Les ptérosaures sont un groupe d’archosauromorphes connus du trias supérieur au crétacé supérieur sur l’ensemble des continents. Il s’agit de l’un des rares groupes de vertébrés ayant développé le vol battu et pour cette raison, la locomotion au sol des ptérosaures a été peu étudiée. Lorsqu’ils se déplacent au sol, les ptérosaures sont des quadrupèdes avec des mains digitigrades et des pieds plantigrades. L’étude de la morphologie des mains et des pieds permet de comprendre la locomotion et le milieu de vie. Pour cette raison, Smyth et ses collègues étudient l’évolution des mains et des pieds des ptérosaures.

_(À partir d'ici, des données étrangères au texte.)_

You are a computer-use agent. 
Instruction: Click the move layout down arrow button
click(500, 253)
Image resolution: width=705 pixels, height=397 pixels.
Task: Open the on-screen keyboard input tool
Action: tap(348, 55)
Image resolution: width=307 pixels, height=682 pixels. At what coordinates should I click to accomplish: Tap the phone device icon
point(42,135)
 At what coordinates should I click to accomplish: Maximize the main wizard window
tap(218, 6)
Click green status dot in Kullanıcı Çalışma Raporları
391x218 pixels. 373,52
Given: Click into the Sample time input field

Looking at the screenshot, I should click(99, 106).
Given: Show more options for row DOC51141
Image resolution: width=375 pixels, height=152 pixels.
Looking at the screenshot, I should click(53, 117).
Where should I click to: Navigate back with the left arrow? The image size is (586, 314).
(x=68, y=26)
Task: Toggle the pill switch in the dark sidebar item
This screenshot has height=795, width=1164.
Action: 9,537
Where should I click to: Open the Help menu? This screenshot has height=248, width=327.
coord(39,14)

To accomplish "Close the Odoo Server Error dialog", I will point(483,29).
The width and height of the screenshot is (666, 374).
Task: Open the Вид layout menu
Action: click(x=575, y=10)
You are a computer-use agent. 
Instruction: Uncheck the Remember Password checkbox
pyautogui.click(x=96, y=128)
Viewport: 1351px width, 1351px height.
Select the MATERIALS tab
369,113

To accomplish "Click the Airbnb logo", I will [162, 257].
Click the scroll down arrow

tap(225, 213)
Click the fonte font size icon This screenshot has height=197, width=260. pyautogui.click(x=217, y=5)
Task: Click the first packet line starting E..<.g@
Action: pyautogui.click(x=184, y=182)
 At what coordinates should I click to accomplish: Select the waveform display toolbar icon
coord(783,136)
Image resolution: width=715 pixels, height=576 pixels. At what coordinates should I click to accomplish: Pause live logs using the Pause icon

Arbre phylogénétique des ptérosaures montrant les relations entre les différents groupes selon Smyth et ses collègues ; A noter que Douzhanopterus est considéré ici comme un Monofenestrata plus basal que Propterodactylus, et que Propterodactylus est considéré comme un pterodactyloidé

Smyth et ses collègues ont étudié la morphologie des mains et des pieds d’un peu plus de 60 taxons de ptérosaures, au travers d’une analyse morphométrique. Cette analyse révèle que les mains des ptérosaures non-pterodactyloidés et les mains des ptérosaures pterodactyloidés occupent chacun un morphospace différent. Au contraire, les pieds des ptérosaures semblent tous occuper le même morphospace, mais cela est biaisé par des groupes particuliers. Sans ces groupes, les pieds des ptérosaures non-pterodactyloidés et les pieds des ptérosaures pterodactyloidés occupent chacun un morphospace différent.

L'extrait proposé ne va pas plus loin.